Understanding the bug that makes our drugs: a multi-OMICs approach to engineer Escherichia coli for improved production of recombinant periplasmic proteins in the biopharmaceutical industry.

Around 35% of therapeutic proteins produced in E. coli (the main bacterial expression system) are antibody fragments that are secreted to the periplasm [1]. However, optimizing expression requires trial and error and issues such as secretion system overloading and periplasmic inclusion body formation can occur. In this thesis, proteomics and transcriptomics were used to analyse strains expressing a model therapeutic protein (an anti-TNF scFv) in the cytoplasm and periplasm under industrially relevant fermentation conditions. This data was then used to engineer strains and media that were tested for improved expression and secretion of periplasmic recombinant proteins. ScFv secretion affected expression of multiple genes and proteins involved in stress (heat shock, envelope stress, iron stress and oxidative stress), cellular components (proteases and chaperones, the Sec secretion system and flagella) and metabolic pathways (oxidative phosphorylation, fatty acid, amino acid and ribosome synthesis). High levels of scFv expression (0.125 mM IPTG) that overloaded the secretion system also affected expression of the CpxR envelope stress response, pilus genes, osmotic stress, and membrane proteins. Data from this study was used to develop and test strains altering expression of 18 genes and media components.

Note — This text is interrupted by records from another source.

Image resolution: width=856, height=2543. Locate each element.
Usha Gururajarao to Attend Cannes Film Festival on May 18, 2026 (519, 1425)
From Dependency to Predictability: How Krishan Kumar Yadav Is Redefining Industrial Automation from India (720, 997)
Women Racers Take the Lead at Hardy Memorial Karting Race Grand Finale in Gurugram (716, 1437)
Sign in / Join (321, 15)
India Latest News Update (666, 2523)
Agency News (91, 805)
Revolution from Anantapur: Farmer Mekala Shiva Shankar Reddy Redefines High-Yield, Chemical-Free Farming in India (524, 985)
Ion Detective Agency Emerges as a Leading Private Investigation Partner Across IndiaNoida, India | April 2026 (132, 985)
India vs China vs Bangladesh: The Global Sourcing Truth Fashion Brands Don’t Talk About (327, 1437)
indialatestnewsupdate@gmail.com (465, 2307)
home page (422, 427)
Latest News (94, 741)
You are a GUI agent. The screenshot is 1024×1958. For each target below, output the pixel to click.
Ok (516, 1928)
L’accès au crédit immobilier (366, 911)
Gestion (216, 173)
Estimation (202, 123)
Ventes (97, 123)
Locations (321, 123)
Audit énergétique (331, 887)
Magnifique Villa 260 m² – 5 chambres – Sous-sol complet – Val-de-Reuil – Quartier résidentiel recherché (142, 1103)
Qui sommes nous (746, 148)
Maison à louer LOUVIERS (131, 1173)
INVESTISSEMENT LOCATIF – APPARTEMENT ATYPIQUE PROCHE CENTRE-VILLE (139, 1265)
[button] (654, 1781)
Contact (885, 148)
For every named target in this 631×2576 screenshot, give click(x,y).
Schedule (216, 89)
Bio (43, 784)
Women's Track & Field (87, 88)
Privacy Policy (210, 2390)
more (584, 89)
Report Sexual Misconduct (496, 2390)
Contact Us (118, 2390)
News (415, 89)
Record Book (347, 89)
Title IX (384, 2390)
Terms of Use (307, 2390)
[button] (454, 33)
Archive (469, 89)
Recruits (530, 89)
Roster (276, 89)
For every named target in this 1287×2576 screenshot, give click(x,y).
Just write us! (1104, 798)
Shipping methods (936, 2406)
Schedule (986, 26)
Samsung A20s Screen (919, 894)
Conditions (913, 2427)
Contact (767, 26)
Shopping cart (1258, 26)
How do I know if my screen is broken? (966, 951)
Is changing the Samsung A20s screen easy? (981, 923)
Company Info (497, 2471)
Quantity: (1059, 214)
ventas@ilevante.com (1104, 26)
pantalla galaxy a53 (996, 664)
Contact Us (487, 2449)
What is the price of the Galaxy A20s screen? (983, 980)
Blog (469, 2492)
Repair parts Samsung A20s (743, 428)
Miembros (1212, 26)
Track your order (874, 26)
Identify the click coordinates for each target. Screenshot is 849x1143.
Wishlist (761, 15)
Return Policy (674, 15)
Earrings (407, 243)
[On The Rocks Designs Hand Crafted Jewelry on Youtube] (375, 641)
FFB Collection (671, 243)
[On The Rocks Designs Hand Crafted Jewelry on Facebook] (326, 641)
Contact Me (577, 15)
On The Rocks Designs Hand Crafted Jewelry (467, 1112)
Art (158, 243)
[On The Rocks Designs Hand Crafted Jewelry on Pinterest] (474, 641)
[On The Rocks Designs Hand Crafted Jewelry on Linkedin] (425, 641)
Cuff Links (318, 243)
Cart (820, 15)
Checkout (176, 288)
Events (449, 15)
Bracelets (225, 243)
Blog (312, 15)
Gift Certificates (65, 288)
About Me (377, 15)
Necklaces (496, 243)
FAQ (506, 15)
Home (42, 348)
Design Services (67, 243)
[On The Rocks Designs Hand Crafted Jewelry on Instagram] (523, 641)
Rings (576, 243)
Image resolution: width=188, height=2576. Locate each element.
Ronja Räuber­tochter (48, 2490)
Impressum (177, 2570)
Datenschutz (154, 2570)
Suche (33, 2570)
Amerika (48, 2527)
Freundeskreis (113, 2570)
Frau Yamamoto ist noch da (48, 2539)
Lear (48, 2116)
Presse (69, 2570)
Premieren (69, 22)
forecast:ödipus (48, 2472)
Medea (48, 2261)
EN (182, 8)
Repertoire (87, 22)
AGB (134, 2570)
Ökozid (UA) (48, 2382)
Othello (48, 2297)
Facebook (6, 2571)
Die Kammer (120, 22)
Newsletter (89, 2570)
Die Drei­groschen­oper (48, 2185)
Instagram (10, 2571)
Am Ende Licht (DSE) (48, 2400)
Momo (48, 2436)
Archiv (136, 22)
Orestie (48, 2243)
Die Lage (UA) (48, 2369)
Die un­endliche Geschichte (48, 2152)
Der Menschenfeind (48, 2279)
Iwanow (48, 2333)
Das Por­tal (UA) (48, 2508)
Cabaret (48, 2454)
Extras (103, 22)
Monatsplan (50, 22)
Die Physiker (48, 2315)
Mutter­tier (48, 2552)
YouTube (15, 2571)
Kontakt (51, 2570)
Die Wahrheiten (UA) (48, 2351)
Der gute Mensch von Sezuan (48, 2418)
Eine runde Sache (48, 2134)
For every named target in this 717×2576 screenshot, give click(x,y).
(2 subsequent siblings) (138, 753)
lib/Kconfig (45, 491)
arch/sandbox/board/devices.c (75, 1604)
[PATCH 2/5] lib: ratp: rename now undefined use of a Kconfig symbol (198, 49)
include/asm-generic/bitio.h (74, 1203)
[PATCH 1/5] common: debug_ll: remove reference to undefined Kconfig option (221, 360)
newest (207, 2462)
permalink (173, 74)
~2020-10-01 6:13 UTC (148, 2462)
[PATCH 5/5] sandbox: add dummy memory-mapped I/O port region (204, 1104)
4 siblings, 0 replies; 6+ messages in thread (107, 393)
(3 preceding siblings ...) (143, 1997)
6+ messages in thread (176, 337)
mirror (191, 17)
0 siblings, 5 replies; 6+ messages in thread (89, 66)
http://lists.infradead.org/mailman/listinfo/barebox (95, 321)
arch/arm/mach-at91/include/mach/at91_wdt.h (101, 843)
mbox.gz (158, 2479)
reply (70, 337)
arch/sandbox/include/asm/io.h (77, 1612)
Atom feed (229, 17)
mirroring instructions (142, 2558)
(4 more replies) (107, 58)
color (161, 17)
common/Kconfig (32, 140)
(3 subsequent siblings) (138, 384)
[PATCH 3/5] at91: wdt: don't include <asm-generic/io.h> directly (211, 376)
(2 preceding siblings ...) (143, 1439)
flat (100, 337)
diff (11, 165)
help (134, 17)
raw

Of these, 3 alterations to expression of genes involved in SecY and membrane protein degradation, improved scFv expression and secretion under shake flask conditions when inducing high levels of scFv expression (0.125 mM IPTG) that overloaded the secretion system. Initial data indicated that 2 of these strains improved yields of secreted scFv 134% and 156% (12 hours post-induction) under industrially relevant fermentations conditions and improved expression of different recombinant periplasmic proteins (HGH, sfGFP and Hel4). Overall, this project has improved our understanding of cellular responses to recombinant protein secretion and has led to the development of novel methods to improve biologics production.